Cuando llegó la primera alternancia una de las primeras buenas noticias de ese cambio en la presidencia de la República en el año 2000 fue que se probó que la institucionalidad de las Fuerzas Armadas iba más allá de los periodos en donde gobernaba el PRI. En los tres sucesivos cambios presidenciales solo se comprobó esa característica tanto de la Defensa como de la Marina.

Al comenzar la segunda parte del sexenio de López Obrador tales cuerpos armados constituyen, en palabras del presidente, el sector que más lo ha apoyado, como declaró hace un mes. López Obrador defiende que en las obras que les encarga además son efectivos e incluso económicos.

Están por verse ambas cosas, pero la eventual constatación de eso no será un trámite sencillo. Las fuerzas armadas son proclives a la opacidad y ya veremos qué tal responden cuando órganos como la Auditoría Superior de la Federación o en su caso la Función Pública revisen sus cuentas.
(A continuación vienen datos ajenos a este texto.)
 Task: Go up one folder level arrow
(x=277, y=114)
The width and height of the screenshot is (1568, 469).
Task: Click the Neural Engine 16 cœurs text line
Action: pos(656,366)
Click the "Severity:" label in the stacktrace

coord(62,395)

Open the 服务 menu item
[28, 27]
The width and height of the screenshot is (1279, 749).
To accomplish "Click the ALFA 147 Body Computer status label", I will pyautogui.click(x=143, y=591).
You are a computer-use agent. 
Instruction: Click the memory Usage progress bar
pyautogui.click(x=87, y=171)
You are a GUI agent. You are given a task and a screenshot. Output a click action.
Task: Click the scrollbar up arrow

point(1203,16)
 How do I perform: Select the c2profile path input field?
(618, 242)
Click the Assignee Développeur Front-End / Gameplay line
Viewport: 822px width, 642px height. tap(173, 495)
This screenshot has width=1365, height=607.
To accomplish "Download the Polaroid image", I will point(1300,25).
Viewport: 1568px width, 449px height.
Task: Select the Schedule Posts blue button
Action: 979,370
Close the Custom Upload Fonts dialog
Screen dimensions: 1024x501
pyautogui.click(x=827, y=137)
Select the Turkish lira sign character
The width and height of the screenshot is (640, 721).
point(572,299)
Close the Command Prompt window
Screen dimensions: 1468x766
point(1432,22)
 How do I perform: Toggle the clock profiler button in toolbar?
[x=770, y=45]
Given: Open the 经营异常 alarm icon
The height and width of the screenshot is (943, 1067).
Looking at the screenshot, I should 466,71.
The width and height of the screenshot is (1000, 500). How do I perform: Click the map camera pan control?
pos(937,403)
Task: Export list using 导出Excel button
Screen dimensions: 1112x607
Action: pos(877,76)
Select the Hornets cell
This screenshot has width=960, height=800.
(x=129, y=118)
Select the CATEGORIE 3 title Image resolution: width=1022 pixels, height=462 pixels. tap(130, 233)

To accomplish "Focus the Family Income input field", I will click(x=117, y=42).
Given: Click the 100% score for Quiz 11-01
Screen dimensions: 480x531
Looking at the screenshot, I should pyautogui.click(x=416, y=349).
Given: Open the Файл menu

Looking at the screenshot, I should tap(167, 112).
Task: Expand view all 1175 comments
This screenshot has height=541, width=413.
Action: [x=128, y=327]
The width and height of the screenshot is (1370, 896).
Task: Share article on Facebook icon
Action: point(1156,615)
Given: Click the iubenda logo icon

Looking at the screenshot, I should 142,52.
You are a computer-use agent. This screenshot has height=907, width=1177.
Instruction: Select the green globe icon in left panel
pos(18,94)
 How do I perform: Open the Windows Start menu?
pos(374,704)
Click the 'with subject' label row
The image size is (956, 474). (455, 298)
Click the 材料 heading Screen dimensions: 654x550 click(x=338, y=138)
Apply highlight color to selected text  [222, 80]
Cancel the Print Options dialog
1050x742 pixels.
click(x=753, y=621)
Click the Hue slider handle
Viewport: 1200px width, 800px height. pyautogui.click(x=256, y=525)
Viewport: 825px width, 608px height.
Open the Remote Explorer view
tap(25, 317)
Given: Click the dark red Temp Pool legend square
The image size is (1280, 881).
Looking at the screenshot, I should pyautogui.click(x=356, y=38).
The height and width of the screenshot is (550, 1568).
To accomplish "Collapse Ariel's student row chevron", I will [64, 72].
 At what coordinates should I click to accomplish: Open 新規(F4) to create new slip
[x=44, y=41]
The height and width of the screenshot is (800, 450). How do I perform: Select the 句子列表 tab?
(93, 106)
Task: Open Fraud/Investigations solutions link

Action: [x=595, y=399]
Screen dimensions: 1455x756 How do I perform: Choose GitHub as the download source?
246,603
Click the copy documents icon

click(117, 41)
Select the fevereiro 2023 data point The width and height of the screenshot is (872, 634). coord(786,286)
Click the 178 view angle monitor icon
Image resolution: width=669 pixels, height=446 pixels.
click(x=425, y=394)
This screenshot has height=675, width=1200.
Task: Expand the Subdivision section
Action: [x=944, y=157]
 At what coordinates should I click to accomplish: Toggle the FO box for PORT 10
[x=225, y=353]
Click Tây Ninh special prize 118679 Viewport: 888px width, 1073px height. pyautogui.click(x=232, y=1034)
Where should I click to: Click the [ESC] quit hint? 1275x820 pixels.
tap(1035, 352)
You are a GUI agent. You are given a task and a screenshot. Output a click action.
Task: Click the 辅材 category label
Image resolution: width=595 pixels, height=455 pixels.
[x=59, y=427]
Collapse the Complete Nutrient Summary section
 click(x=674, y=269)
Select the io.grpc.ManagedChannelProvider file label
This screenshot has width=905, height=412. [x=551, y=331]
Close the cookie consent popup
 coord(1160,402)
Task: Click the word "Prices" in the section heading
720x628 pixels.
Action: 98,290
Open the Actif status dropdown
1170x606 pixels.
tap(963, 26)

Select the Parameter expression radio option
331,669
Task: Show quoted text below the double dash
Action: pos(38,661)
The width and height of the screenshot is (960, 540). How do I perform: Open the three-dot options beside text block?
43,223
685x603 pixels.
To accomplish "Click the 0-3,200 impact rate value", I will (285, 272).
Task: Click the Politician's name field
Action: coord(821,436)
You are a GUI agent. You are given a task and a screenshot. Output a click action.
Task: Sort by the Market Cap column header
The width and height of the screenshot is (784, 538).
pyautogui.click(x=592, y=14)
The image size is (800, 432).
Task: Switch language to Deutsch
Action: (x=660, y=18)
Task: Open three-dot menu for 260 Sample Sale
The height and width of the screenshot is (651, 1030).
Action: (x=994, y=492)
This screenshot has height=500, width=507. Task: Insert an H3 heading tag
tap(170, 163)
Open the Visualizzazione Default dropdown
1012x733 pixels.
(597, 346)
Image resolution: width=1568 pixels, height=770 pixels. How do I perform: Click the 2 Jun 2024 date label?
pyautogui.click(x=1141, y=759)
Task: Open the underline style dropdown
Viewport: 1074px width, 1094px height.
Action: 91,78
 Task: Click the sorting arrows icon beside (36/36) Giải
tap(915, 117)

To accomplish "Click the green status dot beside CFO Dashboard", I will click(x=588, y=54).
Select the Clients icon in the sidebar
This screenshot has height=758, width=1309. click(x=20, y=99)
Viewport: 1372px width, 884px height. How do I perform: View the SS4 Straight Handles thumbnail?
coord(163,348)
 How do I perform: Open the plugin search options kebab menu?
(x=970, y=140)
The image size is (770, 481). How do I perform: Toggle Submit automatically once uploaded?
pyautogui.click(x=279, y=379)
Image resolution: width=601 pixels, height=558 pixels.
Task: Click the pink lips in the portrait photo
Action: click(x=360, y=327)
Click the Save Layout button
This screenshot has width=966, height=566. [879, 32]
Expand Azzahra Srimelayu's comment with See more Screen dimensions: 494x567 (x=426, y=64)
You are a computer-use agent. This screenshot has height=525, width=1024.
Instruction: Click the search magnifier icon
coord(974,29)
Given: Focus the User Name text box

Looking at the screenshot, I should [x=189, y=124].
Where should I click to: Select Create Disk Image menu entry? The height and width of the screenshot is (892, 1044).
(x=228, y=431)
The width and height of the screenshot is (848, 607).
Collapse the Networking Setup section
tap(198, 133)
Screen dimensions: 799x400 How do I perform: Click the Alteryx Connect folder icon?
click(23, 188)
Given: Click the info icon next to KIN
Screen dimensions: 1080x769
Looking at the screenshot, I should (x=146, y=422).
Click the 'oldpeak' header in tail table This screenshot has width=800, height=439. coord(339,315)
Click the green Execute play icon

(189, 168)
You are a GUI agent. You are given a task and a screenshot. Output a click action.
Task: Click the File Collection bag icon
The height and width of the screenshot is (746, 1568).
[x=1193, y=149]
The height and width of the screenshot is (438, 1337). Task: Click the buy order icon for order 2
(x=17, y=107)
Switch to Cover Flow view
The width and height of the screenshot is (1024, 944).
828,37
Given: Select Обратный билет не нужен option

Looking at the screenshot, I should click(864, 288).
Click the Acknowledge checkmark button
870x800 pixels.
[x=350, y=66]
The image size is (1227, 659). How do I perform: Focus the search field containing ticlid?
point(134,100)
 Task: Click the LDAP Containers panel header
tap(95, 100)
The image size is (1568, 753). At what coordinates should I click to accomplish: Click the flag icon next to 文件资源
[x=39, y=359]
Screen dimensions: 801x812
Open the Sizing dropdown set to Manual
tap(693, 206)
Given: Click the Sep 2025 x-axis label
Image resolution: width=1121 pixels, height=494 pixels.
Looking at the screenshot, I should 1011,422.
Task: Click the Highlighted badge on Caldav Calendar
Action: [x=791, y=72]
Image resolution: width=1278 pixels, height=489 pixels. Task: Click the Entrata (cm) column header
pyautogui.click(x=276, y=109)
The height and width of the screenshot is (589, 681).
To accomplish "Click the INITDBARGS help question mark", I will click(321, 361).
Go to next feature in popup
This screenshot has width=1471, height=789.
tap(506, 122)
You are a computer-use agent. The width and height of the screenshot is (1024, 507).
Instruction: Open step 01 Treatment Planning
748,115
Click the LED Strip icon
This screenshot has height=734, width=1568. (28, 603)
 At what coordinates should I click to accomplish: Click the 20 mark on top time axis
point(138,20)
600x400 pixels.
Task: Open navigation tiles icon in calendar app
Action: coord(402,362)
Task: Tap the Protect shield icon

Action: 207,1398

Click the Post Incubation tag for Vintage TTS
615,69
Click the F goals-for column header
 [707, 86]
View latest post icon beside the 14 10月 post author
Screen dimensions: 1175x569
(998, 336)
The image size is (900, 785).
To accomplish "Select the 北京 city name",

Y lo mismo aplica para situaciones en donde sean exhibidas por la prensa u organizaciones de la sociedad civil.

Los militares son ya los policías de México. Pero en medio de las crisis por la pandemia, quién nos dice que el presidente no les dé también carreteras que alguien ya no pueda operar o incluso los meta a operar una línea de aviación.

Al emplear a las Fuerzas Armadas en toda clase de labores López Obrador ha creado una nueva burocracia, una muy singular porque no tendrá sindicato pero tampoco vida democrática interna.

Al respecto de esto último, en el podcast La Vespertina Roberto Zamarripa recordaba hace dos semanas que la izquierda siempre pugnó por abrir los cuarteles para que los distintos partidos pudieran ser escuchados por las tropas. Si esa demanda tenía sentido en el pasado corporativista de tiempos del PRI, cuánto más es peritenente hoy cuestionarse qué ocurrirá en las venideras elecciones presidenciales con una milicia que ya es también gobierno y no solo baluarte de la nación.

Por si fuera poco, esta integración castrense a lo gubernamental ocurre en una Administración que apela en todo tiempo al nacionalismo y a la apropiación para sí misma –y por tanto para sus aliados– de momentos claves la historia, hitos que no se entienden sin la participación de los antecesores de la actual clase militar.

Esta marea verde que está instalándose en México traerá muchas interrogantes y retos. Sería bueno empezar por reconocer que no parece que vaya a detenerse en los próximos tres años, y que luego podríamos toparnos con ella de manera inexorable cada uno de nuestros futuros días.